#### [TEXTO DE LECTURA]
◇ ◇ ◇
En una decisión de fuerte impacto institucional, los clubes de Primera División resolvieron suspender por completo la actividad del fútbol argentino durante cuatro días —del 5 al 8 de marzo— en respaldo a Claudio “Chiqui” Tapia y Pablo Toviggino, en medio de la causa judicial impulsada por ARCA por presunta retención indebida de tributos. La medida se definió en la reunión del Comité Ejecutivo de la Liga Profesional, donde los dirigentes coincidieron en que el conflicto atraviesa a toda la estructura del fútbol y que exige una postura conjunta.
El paro, que abarca la fecha 9 del Torneo Apertura, será acompañado también por las categorías del Ascenso, luego de que se iniciaran conversaciones para una adhesión unificada. La resolución llegó después de una exposición interna en la que Gustavo Lorenzo, director general de la AFA, exhibió documentación que —según planteó ante los dirigentes— demostraría que la entidad no posee deudas fiscales exigibles ni declaraciones juradas pendientes. Ese elemento fue determinante para que los clubes interpretaran que la causa judicial carece de sustento.
La conducción de la AFA difundió un comunicado donde señaló que las obligaciones fiscales señaladas por ARCA “fueron abonadas en forma voluntaria y antes de su vencimiento”, y denunció que el ente recaudador pretende transformar pagos aún no exigibles en la base de una imputación penal. Afirmó además que la postura del Comité Ejecutivo responde al “repudio unánime” frente a la denuncia.
Tras la reunión, uno de los dirigentes que tomó la palabra fue Fabián Berlanga, presidente de Vélez Sarsfield, quien expresó que el escenario configura “una persecución” y que los clubes no descartan profundizar las medidas. También afirmó que el conflicto “pasa a ser un tema de Estado” y mencionó que las recientes decisiones judiciales que alcanzan a Tapia, Toviggino y Cristian Malaspina generan preocupación entre los directivos. El dirigente insistió en que los socios ya se pronunciaron contra la imposición de sociedades anónimas deportivas y que el actual proceso judicial aparece, en ese contexto, como parte de un embate institucional más amplio.
El caso que detonó la crisis se originó en diciembre de 2025, cuando ARCA denunció la falta de depósito de aportes previsionales y otras obligaciones entre marzo de 2024 y septiembre de 2025, un perjuicio estimado en más de $19.300 millones. Según la acusación, la AFA contaba con ingresos suficientes para afrontar esos pagos y la omisión configuraría delitos previstos en el Régimen Penal Tributario. Las auditorías internas, firmadas por el presidente, el secretario general y el tesorero, mostraban pasivos fiscales acumulados durante ese período.
◇ ◇ ◇
#### [MATERIAL PROPORCIONADO]
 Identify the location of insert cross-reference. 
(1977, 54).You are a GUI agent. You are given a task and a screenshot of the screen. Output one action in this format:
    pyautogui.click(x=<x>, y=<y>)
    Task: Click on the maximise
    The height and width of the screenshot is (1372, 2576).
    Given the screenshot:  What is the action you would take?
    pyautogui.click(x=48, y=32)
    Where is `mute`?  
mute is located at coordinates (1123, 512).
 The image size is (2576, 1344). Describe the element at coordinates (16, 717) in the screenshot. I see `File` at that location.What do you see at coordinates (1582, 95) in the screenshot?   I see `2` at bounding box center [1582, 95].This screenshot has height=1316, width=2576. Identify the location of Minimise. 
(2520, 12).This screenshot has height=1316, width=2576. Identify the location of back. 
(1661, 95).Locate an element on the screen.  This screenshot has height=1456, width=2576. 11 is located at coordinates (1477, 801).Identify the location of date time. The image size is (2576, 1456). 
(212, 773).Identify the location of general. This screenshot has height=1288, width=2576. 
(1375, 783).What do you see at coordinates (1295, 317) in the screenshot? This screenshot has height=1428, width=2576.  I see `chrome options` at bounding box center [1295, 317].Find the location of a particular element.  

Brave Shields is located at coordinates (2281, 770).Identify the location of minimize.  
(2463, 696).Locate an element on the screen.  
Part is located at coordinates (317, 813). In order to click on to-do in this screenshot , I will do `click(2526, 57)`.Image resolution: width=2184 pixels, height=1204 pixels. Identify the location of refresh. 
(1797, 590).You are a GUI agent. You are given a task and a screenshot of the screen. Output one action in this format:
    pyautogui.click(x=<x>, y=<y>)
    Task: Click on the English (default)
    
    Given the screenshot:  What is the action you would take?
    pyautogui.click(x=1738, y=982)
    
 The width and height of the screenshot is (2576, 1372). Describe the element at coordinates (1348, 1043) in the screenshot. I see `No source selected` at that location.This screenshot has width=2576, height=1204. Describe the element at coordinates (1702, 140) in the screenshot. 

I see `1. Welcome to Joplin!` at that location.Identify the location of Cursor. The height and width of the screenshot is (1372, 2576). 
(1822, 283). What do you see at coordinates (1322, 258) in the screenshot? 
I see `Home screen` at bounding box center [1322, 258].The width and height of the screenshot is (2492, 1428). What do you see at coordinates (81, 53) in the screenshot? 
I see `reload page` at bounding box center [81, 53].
◇ ◇ ◇
#### [EJERCICIOS PROPUESTOS]
1. Responde estas preguntas a partir del texto sobre el paro del fútbol argentino:
(a) ¿Entre qué días se suspende la actividad?
(b) ¿Qué cargo ocupa Fabián Berlanga?
(c) ¿En cuánto se estima el perjuicio que denunció ARCA?
2. Prosigue el texto sobre el paro del fútbol argentino desde su última oración.

#### [RESPUESTAS POR EJERCICIO]
1.
(a) Del 5 al 8 de marzo.
(b) Es presidente de Vélez Sarsfield.
(c) En más de $19.300 millones.

2.
En los testimonios que ya se incorporaron al expediente, funcionarias del área administrativa señalaron que el pago de impuestos dependía exclusivamente de las instrucciones del tesorero y que tanto Tapia como Toviggino tenían roles centrales en la administración económica y en el manejo de la clave fiscal institucional. El cronograma de declaraciones indagatorias comenzará el 5 de marzo con la citación al presidente de la AFA; luego deberán presentarse Toviggino, Lorenzo, Blanco Rodríguez y Malaspina.
El conflicto se amplifica en paralelo a otros frentes judiciales que atraviesan a la conducción de la AFA. Uno de ellos investiga el origen de los fondos utilizados para adquirir una mansión y un conjunto patrimonial millonario en Pilar, donde se sospecha la existencia de testaferros. Otra causa avanza sobre presuntas irregularidades contractuales y desvío de fondos vinculados a acuerdos estratégicos firmados con sociedades radicadas en Estados Unidos.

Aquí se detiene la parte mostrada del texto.